Trump cabinet officials voted in 2018 White House meeting to separate migrant children, say officials
Last night, much of the Democratic National Convention was devoted to showing the human impacts of the Trump administration’s heartless immigration policies. One of the most well-known — and quickly abandoned immigration enforcement strategies was family separation. Remember this picture:
Julia Ainsley and Jacob Soboroff for NBC News offer some background on the family separation decisions. They report that
“In early May 2018, after weeks of phone calls and private meetings, 11 of the president’s most senior advisers were called to the White House Situation Room where they were asked, by a show-of-hands vote, to decide the fate of thousands of migrant parents and their children, according to two officials who were there.
Trump’s senior adviser, Stephen Miller, led the meeting and, according to the two officials, he was angry at what he saw as defiance by Department of Homeland Security Secretary Kirstjen Nielsen.
It had been nearly a month since then-Attorney General Jeff Sessions had launched the Trump administration’s `zero tolerance’ policy, announcing that every immigrant who crossed the U.S. border illegally would be prosecuted, including parents with small children. But so far, U.S. border agents had not begun separating parents from their children to put the plan into action, and Miller, the architect of the Trump administration’s crackdown on undocumented immigrants, was furious about the delay.
Those invited included Sessions, Nielsen, Health and Human Services Secretary Alex Azar and newly installed Secretary of State Mike Pompeo, according to documents obtained by NBC News.

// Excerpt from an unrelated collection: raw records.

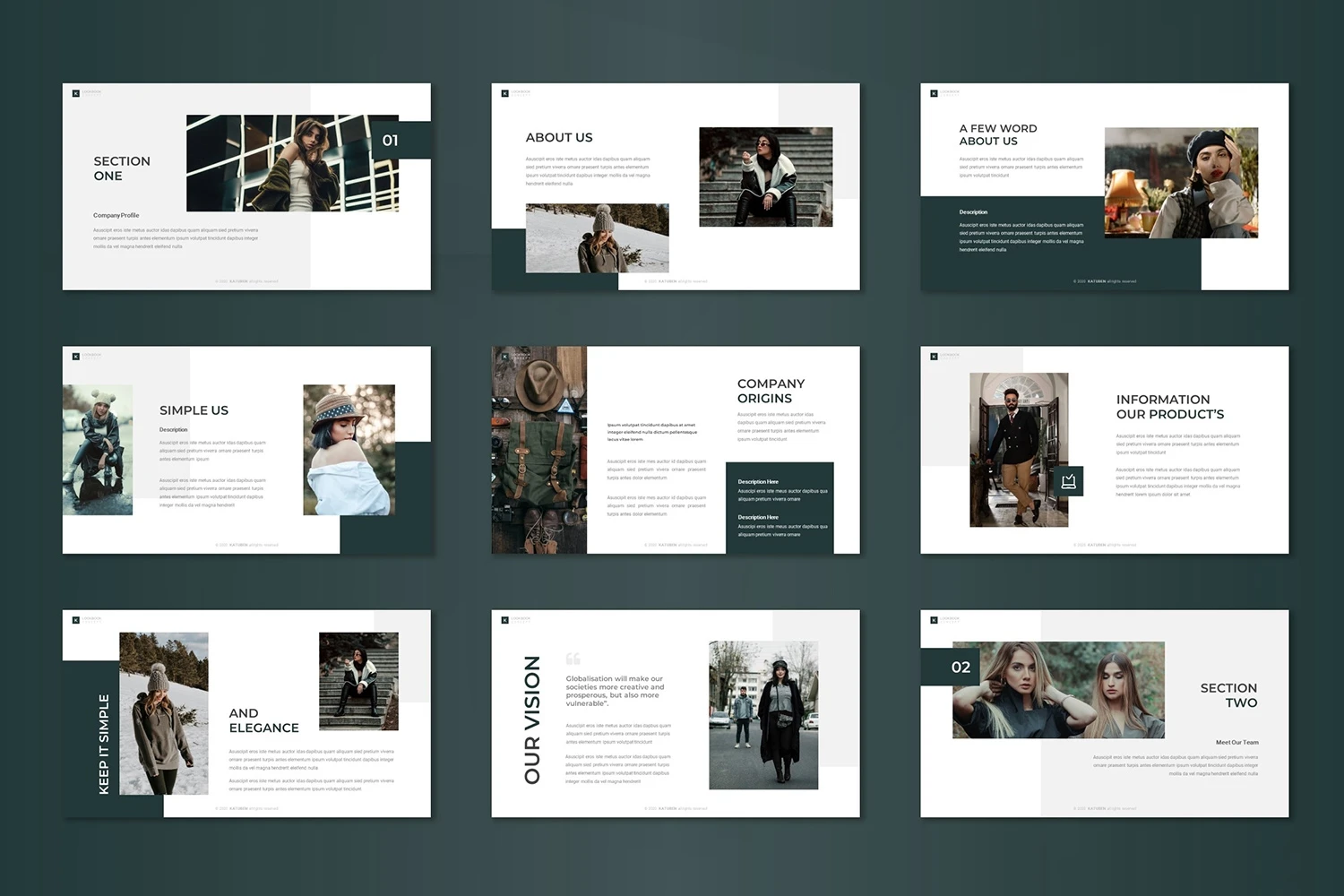Click the K logo on Simple Us slide

76,357
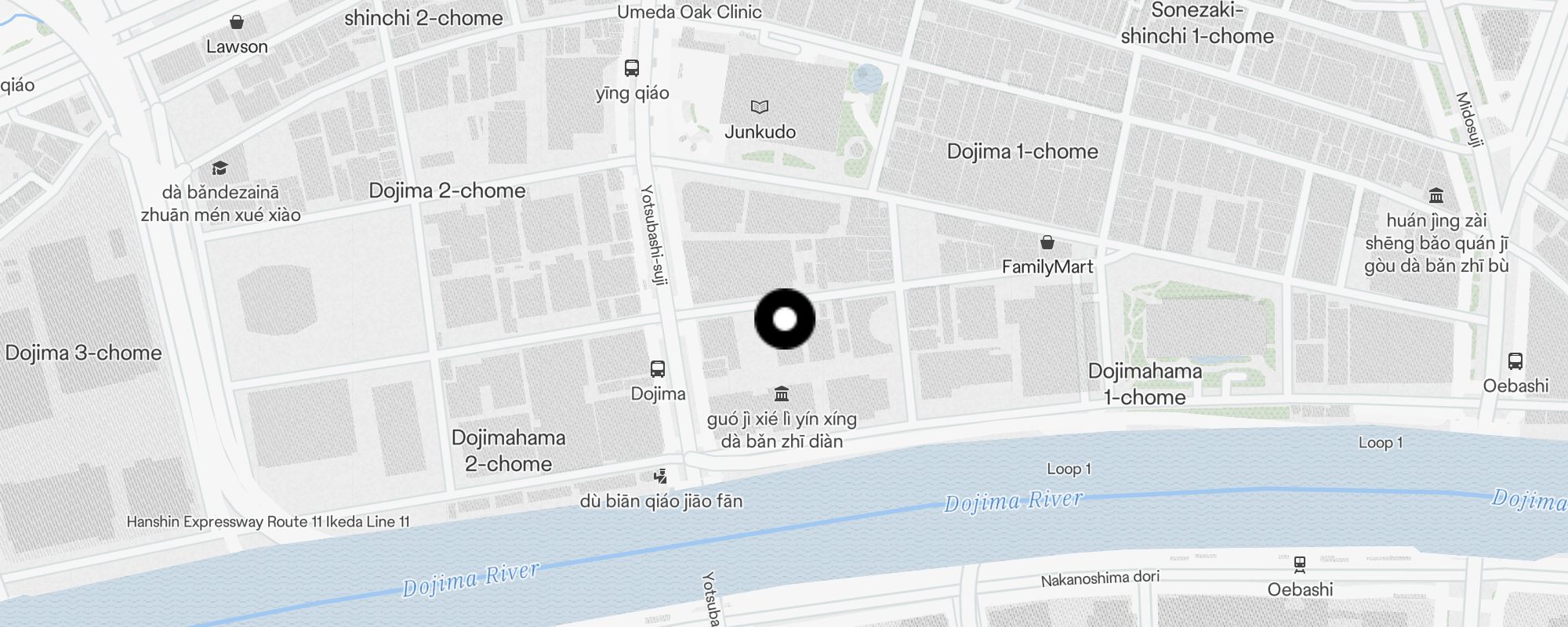
Task: Click the black location marker pin
Action: tap(785, 319)
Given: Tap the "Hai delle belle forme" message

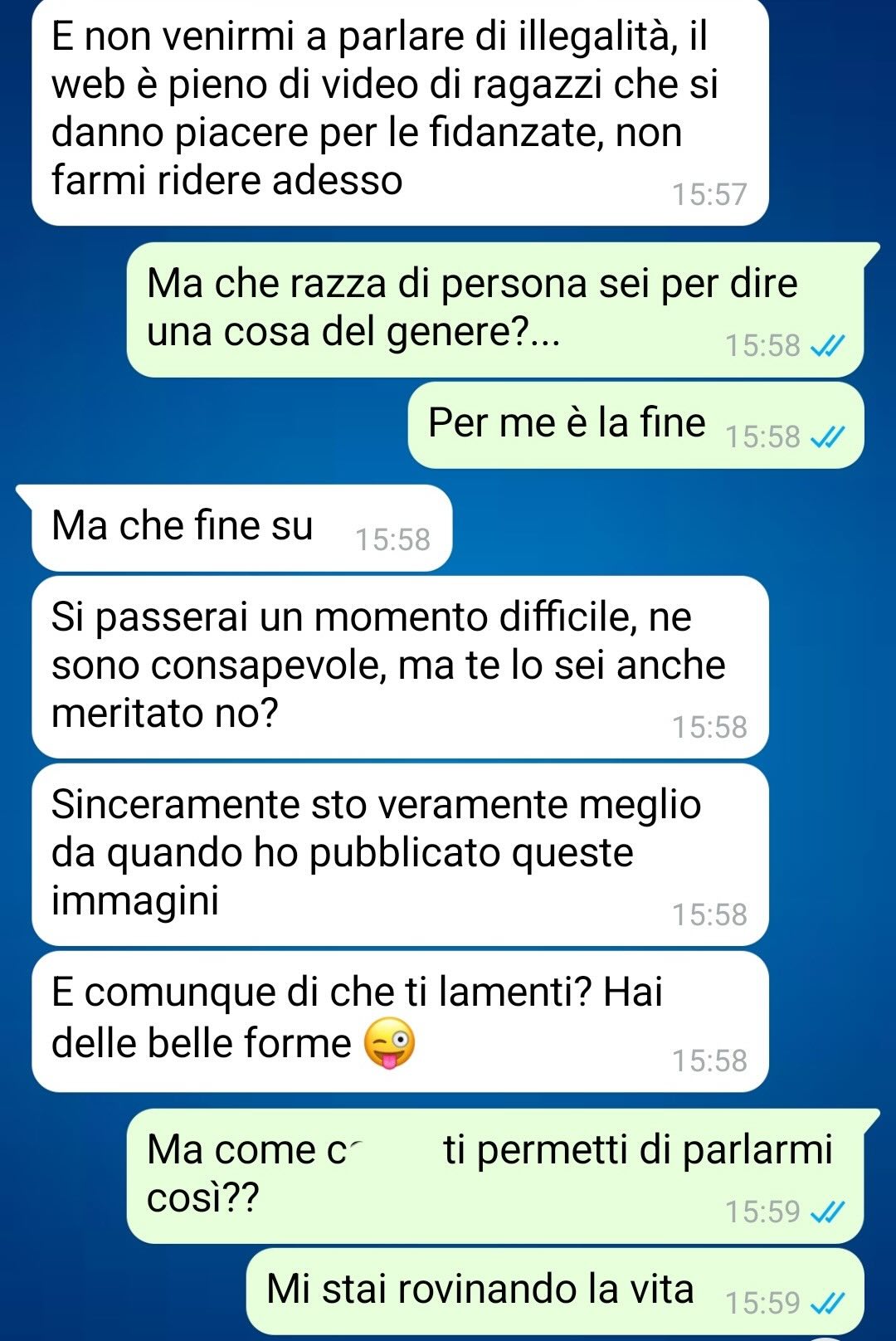Looking at the screenshot, I should 401,1022.
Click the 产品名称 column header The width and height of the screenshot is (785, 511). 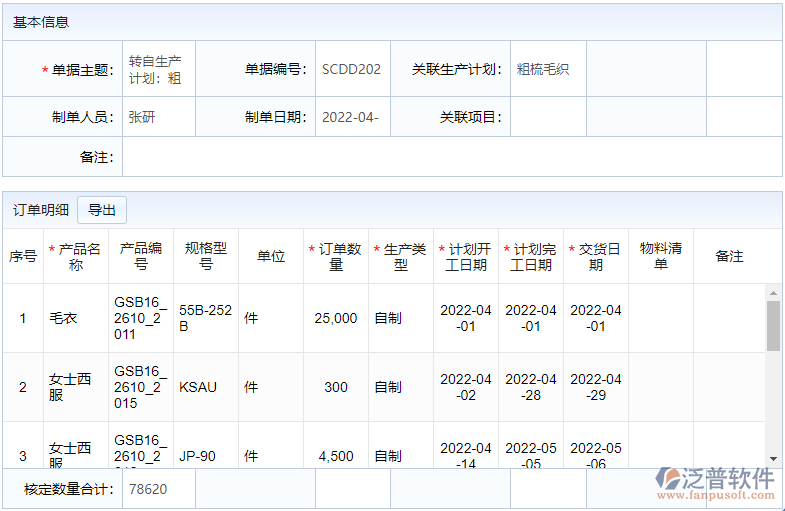tap(76, 257)
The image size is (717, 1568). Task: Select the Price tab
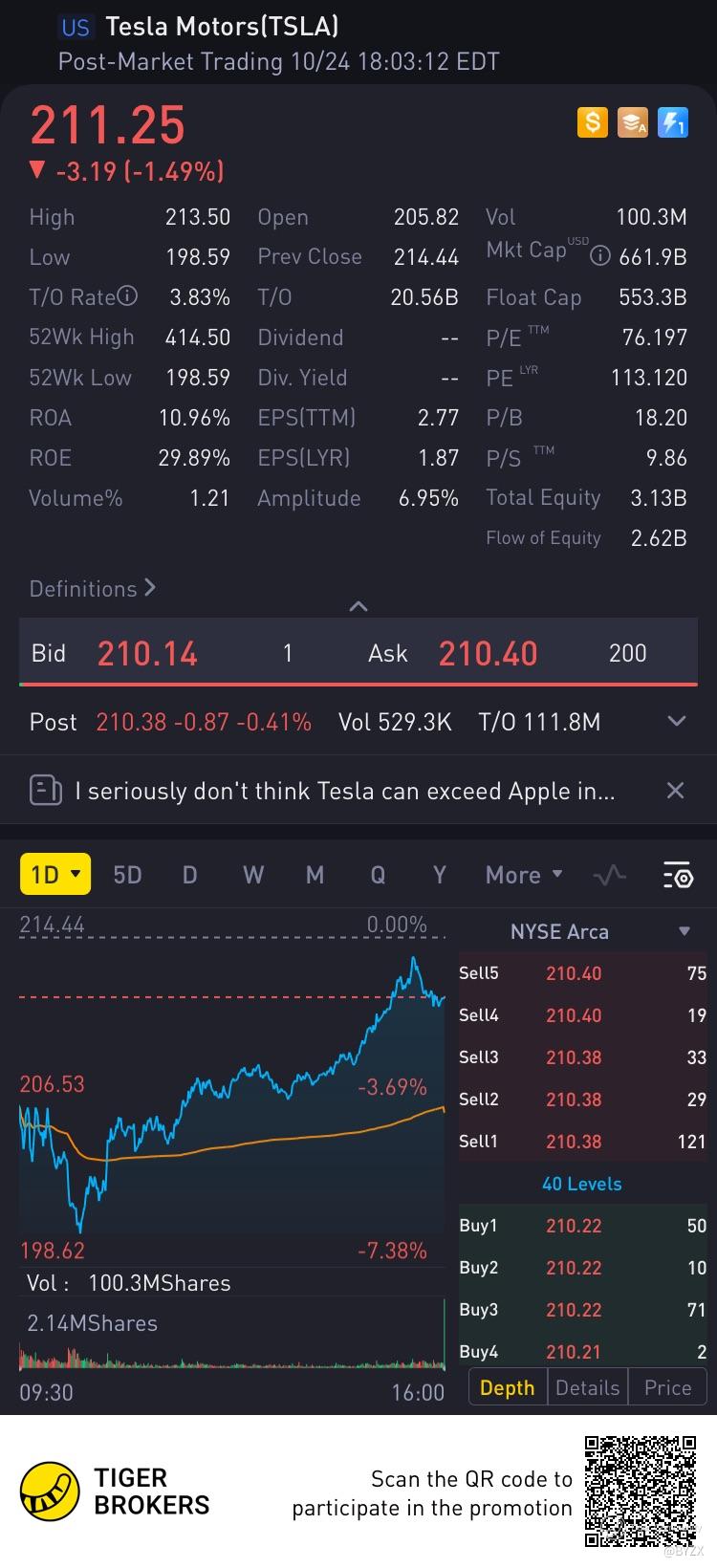pos(667,1387)
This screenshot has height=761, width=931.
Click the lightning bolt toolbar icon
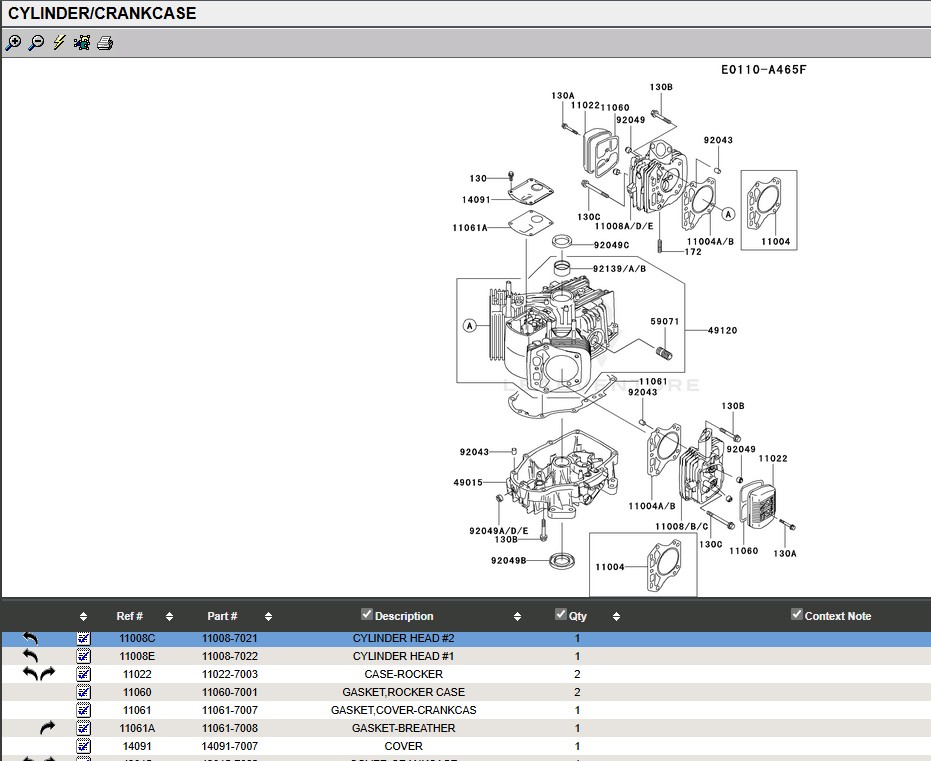[x=59, y=43]
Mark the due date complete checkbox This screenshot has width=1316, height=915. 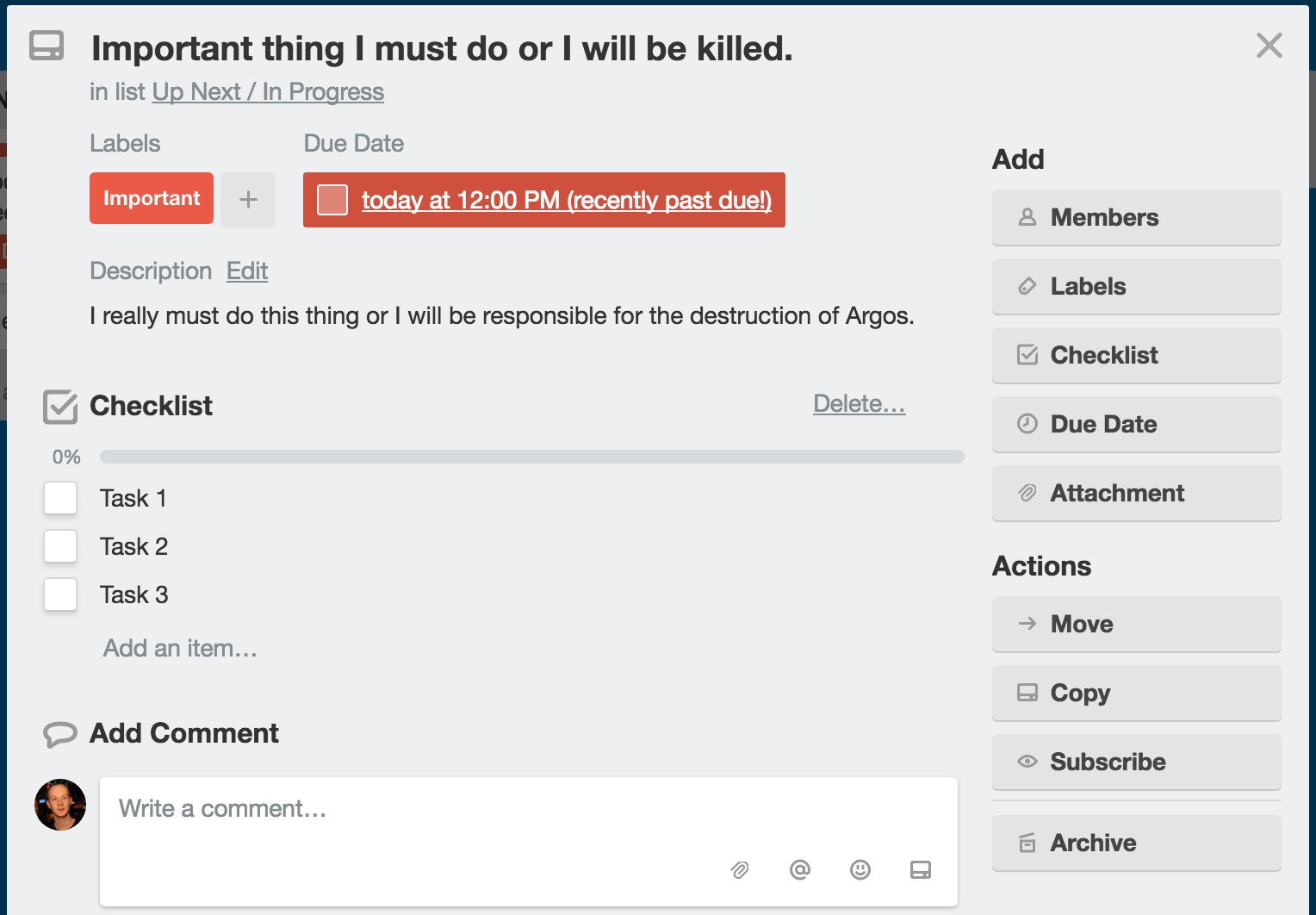pos(332,200)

Nielsen told those at the meeting that there were simply not enough resources at DHS, nor at the other agencies that would be involved, to be able to separate parents, prosecute them for crossing the border and return them to their children in a timely manner, according to the two officials who were present. Without a swift process, the children would enter into the custody of Health and Human Services, which was already operating at near capacity. . . .
As Nielsen had said repeatedly to other officials in the weeks leading up to the meeting, according to two former officials, the process could get messy and children could get lost in an already clogged system.
Miller saw the separation of families not as an unfortunate byproduct, but as a tool to deter more immigration. According to three former officials, he had devised plans that would have separated even more children. Miller, with the support of Sessions, advocated for separating all immigrant families, even those going through civil court proceedings, the former officials said.”